Pope John XXIII

by Thomas Cahill

Published 14 January 2002
Angelo Guiseppe Roncalli was an unexpected choice to follow the ultra conservative Pope Pius XII in 1958. At seventy-six years old, 'a fat old man with twinkling eyes and a seductively resonant voice', neither a well-known public figure nor a highly trained theologian, he was at first regarded as a transitional pope. During his brief but unforgettable reign as Pope John XXIII, however, he astonished the world with the seminal and unprecedented change he brought about in the Catholic Church, and in particular with his concern for the fundamental plight of humankind.

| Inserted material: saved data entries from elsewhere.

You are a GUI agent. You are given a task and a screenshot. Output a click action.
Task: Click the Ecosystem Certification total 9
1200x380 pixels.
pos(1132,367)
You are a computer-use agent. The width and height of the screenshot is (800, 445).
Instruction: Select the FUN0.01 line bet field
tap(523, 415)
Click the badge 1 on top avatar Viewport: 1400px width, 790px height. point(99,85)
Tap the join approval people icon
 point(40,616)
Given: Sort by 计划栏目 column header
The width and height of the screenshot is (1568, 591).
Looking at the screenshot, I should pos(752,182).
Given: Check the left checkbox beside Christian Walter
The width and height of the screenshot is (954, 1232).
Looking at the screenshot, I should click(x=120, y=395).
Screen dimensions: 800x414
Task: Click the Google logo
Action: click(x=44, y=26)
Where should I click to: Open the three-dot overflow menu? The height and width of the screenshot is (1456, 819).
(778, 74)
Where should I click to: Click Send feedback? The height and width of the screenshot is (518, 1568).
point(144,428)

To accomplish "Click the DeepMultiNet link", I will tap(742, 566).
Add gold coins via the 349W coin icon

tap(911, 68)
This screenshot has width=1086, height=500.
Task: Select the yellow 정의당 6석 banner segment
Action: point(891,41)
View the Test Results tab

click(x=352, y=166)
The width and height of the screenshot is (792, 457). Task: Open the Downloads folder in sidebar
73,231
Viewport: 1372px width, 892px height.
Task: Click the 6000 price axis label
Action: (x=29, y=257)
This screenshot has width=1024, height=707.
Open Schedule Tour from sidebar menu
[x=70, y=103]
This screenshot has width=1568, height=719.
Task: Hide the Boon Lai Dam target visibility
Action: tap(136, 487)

Pope John XXIII was unlike any other pope. To understand his extraordinary impact, which still resonates today, and his crucial importance to the world's one billion Catholics, Thomas Cahill opens this biography with a concise but sweeping history of the Catholic Church and the papacy, culminating in Pope John XXIII's reign in the mid-twentieth century.
In rich, impassioned prose, Cahill follows the pontiff's life from his peasant roots to his establishment of the landmark Second Vatican Council, with its emphasis on worldwide social justice, which marked the beginning of a true shift in the Catholic Church and its relationship to the modern world. In a biography that will captivate Catholics and non-Catholics alike, Cahill's signature blend of imagination, interpretative insight and scholarship mirrors Pope John's own intuition, spontaneity and all-embracing vision.